─── Data for processing

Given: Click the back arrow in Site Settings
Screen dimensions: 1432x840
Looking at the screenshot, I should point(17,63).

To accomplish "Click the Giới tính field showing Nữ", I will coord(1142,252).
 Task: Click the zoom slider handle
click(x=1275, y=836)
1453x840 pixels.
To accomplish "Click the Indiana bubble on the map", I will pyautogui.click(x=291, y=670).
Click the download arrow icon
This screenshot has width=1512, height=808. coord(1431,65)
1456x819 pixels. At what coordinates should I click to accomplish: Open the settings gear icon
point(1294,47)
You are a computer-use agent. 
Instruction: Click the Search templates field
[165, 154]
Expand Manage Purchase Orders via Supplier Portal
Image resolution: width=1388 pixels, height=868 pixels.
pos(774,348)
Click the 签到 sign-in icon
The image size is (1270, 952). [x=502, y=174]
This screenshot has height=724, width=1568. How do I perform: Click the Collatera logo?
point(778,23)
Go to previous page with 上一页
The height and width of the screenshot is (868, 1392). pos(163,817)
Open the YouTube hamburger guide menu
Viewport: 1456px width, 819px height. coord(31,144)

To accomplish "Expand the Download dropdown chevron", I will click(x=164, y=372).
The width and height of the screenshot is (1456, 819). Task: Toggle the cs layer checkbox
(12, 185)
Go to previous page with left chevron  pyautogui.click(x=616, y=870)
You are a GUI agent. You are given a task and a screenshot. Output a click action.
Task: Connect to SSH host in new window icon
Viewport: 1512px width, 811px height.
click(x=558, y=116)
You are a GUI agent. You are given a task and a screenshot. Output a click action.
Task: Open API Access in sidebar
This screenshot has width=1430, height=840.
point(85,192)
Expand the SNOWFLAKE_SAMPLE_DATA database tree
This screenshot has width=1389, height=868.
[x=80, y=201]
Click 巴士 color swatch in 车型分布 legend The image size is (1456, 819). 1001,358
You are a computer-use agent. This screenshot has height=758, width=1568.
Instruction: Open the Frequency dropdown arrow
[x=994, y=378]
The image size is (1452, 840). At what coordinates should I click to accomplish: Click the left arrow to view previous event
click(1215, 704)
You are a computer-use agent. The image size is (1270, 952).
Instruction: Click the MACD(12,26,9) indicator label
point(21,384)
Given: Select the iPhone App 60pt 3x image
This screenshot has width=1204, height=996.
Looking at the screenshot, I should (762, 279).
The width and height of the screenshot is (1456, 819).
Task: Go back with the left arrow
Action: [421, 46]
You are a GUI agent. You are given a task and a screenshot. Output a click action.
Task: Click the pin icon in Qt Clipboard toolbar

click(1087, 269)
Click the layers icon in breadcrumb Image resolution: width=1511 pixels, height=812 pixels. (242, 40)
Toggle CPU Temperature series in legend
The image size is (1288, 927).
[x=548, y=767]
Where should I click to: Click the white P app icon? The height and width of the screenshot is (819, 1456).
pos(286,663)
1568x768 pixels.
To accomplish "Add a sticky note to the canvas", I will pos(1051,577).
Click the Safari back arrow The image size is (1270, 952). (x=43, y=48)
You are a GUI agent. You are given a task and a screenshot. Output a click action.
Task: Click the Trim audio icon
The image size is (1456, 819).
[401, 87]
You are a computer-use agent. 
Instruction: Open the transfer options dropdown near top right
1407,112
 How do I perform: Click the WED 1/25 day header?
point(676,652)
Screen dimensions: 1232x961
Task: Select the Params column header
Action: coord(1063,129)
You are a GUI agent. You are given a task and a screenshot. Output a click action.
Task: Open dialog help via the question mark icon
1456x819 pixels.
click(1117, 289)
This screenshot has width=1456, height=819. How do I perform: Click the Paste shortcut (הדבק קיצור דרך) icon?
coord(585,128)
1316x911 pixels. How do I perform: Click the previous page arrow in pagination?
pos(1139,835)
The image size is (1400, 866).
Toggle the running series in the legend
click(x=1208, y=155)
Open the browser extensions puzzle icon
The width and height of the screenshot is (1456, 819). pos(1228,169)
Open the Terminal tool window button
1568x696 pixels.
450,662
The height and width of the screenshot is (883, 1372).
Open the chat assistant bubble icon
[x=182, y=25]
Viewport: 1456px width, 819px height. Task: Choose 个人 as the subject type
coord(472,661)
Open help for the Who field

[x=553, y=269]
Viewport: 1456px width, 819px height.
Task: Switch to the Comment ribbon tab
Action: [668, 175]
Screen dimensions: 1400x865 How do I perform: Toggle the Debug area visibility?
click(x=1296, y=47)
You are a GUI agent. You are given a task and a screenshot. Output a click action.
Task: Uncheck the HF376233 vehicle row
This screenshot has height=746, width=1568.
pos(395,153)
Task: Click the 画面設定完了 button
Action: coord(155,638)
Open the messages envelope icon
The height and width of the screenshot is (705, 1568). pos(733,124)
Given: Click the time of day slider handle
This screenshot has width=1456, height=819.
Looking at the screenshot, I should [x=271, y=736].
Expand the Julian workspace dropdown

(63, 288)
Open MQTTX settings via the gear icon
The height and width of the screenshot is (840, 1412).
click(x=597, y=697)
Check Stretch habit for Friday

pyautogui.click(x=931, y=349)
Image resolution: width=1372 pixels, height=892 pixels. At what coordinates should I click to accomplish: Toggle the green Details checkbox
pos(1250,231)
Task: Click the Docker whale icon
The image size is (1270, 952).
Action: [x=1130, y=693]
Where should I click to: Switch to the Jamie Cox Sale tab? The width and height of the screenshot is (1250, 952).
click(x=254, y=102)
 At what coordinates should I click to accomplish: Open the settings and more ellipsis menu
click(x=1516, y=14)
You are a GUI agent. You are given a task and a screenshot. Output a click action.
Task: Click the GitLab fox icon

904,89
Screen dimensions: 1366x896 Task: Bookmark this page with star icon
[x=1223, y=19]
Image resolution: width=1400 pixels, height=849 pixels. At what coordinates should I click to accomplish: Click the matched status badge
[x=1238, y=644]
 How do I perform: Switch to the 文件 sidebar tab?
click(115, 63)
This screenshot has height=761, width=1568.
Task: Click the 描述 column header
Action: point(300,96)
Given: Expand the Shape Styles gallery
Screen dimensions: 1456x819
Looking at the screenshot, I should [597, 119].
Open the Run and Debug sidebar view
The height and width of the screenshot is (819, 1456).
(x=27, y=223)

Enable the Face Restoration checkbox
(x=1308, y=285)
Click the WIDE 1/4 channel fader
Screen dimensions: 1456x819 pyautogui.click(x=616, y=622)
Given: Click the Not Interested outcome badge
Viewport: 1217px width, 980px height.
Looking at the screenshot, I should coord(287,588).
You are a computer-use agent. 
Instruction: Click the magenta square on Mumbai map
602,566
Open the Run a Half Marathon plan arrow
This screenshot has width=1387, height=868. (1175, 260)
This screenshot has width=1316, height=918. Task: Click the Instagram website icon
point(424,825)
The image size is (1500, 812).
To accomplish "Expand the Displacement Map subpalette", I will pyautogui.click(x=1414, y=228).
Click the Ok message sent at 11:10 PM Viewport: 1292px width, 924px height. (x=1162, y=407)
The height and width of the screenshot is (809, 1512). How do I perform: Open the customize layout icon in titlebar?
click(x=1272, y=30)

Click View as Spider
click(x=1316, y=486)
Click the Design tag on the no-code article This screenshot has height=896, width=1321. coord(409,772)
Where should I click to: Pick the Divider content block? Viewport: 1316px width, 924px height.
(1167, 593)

──────

### What you should do
Send back all the records above word for word.

### Answer to the problem
Given: Click the back arrow in Site Settings
Screen dimensions: 1432x840
Looking at the screenshot, I should point(17,63).

To accomplish "Click the Giới tính field showing Nữ", I will coord(1142,252).
 Task: Click the zoom slider handle
click(x=1275, y=836)
1453x840 pixels.
To accomplish "Click the Indiana bubble on the map", I will pyautogui.click(x=291, y=670).
Click the download arrow icon
This screenshot has width=1512, height=808. coord(1431,65)
1456x819 pixels. At what coordinates should I click to accomplish: Open the settings gear icon
point(1294,47)
You are a computer-use agent. 
Instruction: Click the Search templates field
[165, 154]
Expand Manage Purchase Orders via Supplier Portal
Image resolution: width=1388 pixels, height=868 pixels.
pos(774,348)
Click the 签到 sign-in icon
The image size is (1270, 952). [x=502, y=174]
This screenshot has height=724, width=1568. How do I perform: Click the Collatera logo?
point(778,23)
Go to previous page with 上一页
The height and width of the screenshot is (868, 1392). pos(163,817)
Open the YouTube hamburger guide menu
Viewport: 1456px width, 819px height. coord(31,144)

To accomplish "Expand the Download dropdown chevron", I will click(x=164, y=372).
The width and height of the screenshot is (1456, 819). Task: Toggle the cs layer checkbox
(12, 185)
Go to previous page with left chevron  pyautogui.click(x=616, y=870)
You are a GUI agent. You are given a task and a screenshot. Output a click action.
Task: Connect to SSH host in new window icon
Viewport: 1512px width, 811px height.
click(x=558, y=116)
You are a GUI agent. You are given a task and a screenshot. Output a click action.
Task: Open API Access in sidebar
This screenshot has width=1430, height=840.
point(85,192)
Expand the SNOWFLAKE_SAMPLE_DATA database tree
This screenshot has width=1389, height=868.
[x=80, y=201]
Click 巴士 color swatch in 车型分布 legend The image size is (1456, 819). 1001,358
You are a computer-use agent. This screenshot has height=758, width=1568.
Instruction: Open the Frequency dropdown arrow
[x=994, y=378]
The image size is (1452, 840). At what coordinates should I click to accomplish: Click the left arrow to view previous event
click(1215, 704)
You are a computer-use agent. The image size is (1270, 952).
Instruction: Click the MACD(12,26,9) indicator label
point(21,384)
Given: Select the iPhone App 60pt 3x image
This screenshot has width=1204, height=996.
Looking at the screenshot, I should (762, 279).
The width and height of the screenshot is (1456, 819).
Task: Go back with the left arrow
Action: [421, 46]
You are a GUI agent. You are given a task and a screenshot. Output a click action.
Task: Click the pin icon in Qt Clipboard toolbar

click(1087, 269)
Click the layers icon in breadcrumb Image resolution: width=1511 pixels, height=812 pixels. (242, 40)
Toggle CPU Temperature series in legend
The image size is (1288, 927).
[x=548, y=767]
Where should I click to: Click the white P app icon? The height and width of the screenshot is (819, 1456).
pos(286,663)
1568x768 pixels.
To accomplish "Add a sticky note to the canvas", I will pos(1051,577).
Click the Safari back arrow The image size is (1270, 952). (x=43, y=48)
You are a GUI agent. You are given a task and a screenshot. Output a click action.
Task: Click the Trim audio icon
The image size is (1456, 819).
[401, 87]
You are a computer-use agent. 
Instruction: Open the transfer options dropdown near top right
1407,112
 How do I perform: Click the WED 1/25 day header?
point(676,652)
Screen dimensions: 1232x961
Task: Select the Params column header
Action: coord(1063,129)
You are a GUI agent. You are given a task and a screenshot. Output a click action.
Task: Open dialog help via the question mark icon
1456x819 pixels.
click(1117, 289)
This screenshot has width=1456, height=819. How do I perform: Click the Paste shortcut (הדבק קיצור דרך) icon?
coord(585,128)
1316x911 pixels. How do I perform: Click the previous page arrow in pagination?
pos(1139,835)
The image size is (1400, 866).
Toggle the running series in the legend
click(x=1208, y=155)
Open the browser extensions puzzle icon
The width and height of the screenshot is (1456, 819). pos(1228,169)
Open the Terminal tool window button
1568x696 pixels.
450,662
The height and width of the screenshot is (883, 1372).
Open the chat assistant bubble icon
[x=182, y=25]
Viewport: 1456px width, 819px height. Task: Choose 个人 as the subject type
coord(472,661)
Open help for the Who field

[x=553, y=269]
Viewport: 1456px width, 819px height.
Task: Switch to the Comment ribbon tab
Action: [668, 175]
Screen dimensions: 1400x865 How do I perform: Toggle the Debug area visibility?
click(x=1296, y=47)
You are a GUI agent. You are given a task and a screenshot. Output a click action.
Task: Uncheck the HF376233 vehicle row
This screenshot has height=746, width=1568.
pos(395,153)
Task: Click the 画面設定完了 button
Action: coord(155,638)
Open the messages envelope icon
The height and width of the screenshot is (705, 1568). pos(733,124)
Given: Click the time of day slider handle
This screenshot has width=1456, height=819.
Looking at the screenshot, I should [x=271, y=736].
Expand the Julian workspace dropdown

(63, 288)
Open MQTTX settings via the gear icon
The height and width of the screenshot is (840, 1412).
click(x=597, y=697)
Check Stretch habit for Friday

pyautogui.click(x=931, y=349)
Image resolution: width=1372 pixels, height=892 pixels. At what coordinates should I click to accomplish: Toggle the green Details checkbox
pos(1250,231)
Task: Click the Docker whale icon
The image size is (1270, 952).
Action: [x=1130, y=693]
Where should I click to: Switch to the Jamie Cox Sale tab? The width and height of the screenshot is (1250, 952).
click(x=254, y=102)
 At what coordinates should I click to accomplish: Open the settings and more ellipsis menu
click(x=1516, y=14)
You are a GUI agent. You are given a task and a screenshot. Output a click action.
Task: Click the GitLab fox icon

904,89
Screen dimensions: 1366x896 Task: Bookmark this page with star icon
[x=1223, y=19]
Image resolution: width=1400 pixels, height=849 pixels. At what coordinates should I click to accomplish: Click the matched status badge
[x=1238, y=644]
 How do I perform: Switch to the 文件 sidebar tab?
click(115, 63)
This screenshot has height=761, width=1568.
Task: Click the 描述 column header
Action: point(300,96)
Given: Expand the Shape Styles gallery
Screen dimensions: 1456x819
Looking at the screenshot, I should [597, 119].
Open the Run and Debug sidebar view
The height and width of the screenshot is (819, 1456).
(x=27, y=223)

Enable the Face Restoration checkbox
(x=1308, y=285)
Click the WIDE 1/4 channel fader
Screen dimensions: 1456x819 pyautogui.click(x=616, y=622)
Given: Click the Not Interested outcome badge
Viewport: 1217px width, 980px height.
Looking at the screenshot, I should coord(287,588).
You are a computer-use agent. 
Instruction: Click the magenta square on Mumbai map
602,566
Open the Run a Half Marathon plan arrow
This screenshot has width=1387, height=868. (1175, 260)
This screenshot has width=1316, height=918. Task: Click the Instagram website icon
point(424,825)
The image size is (1500, 812).
To accomplish "Expand the Displacement Map subpalette", I will pyautogui.click(x=1414, y=228).
Click the Ok message sent at 11:10 PM Viewport: 1292px width, 924px height. (x=1162, y=407)
The height and width of the screenshot is (809, 1512). How do I perform: Open the customize layout icon in titlebar?
click(x=1272, y=30)

Click View as Spider
click(x=1316, y=486)
Click the Design tag on the no-code article This screenshot has height=896, width=1321. coord(409,772)
Where should I click to: Pick the Divider content block? Viewport: 1316px width, 924px height.
(1167, 593)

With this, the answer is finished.